Goal of the exercise
The required output is every line from the one containing "The height and" through the last line of the listing below, copied exactly, pictures excluded.

** Excerpted records follows **

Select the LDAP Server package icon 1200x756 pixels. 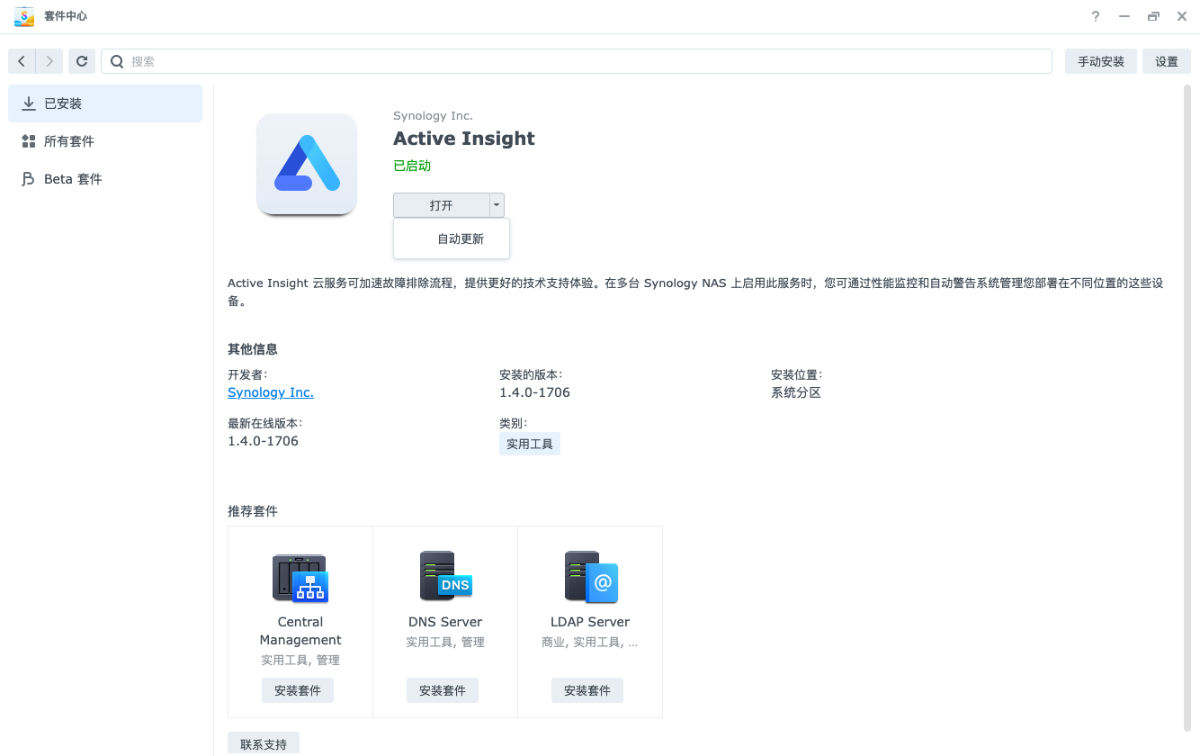[590, 578]
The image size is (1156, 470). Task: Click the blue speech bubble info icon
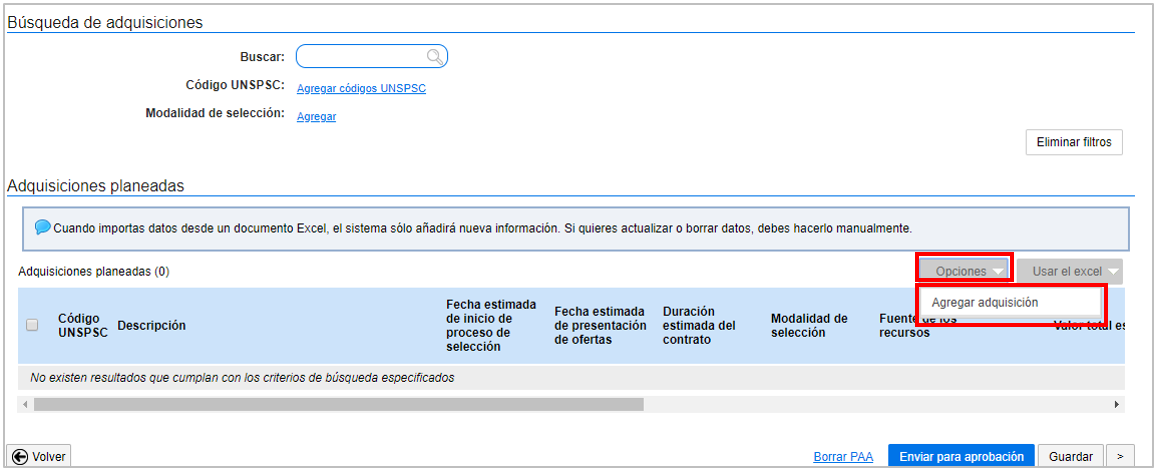click(43, 227)
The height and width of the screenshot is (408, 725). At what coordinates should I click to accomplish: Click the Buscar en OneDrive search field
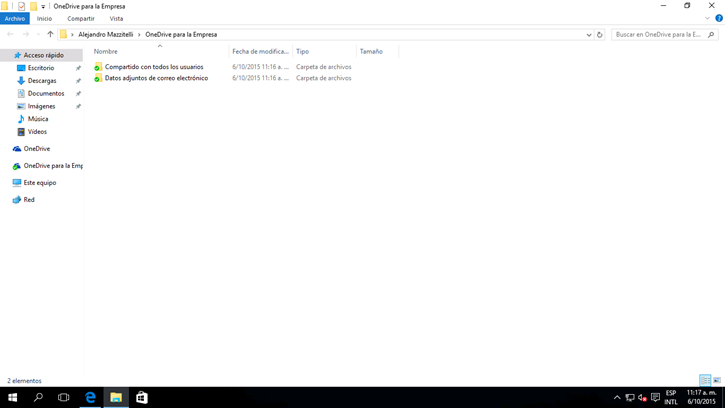point(658,34)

** End of Excerpted records **

Response for this exercise
The height and width of the screenshot is (408, 725). At what coordinates should I click to accomplish: Click the Buscar en OneDrive search field
point(658,34)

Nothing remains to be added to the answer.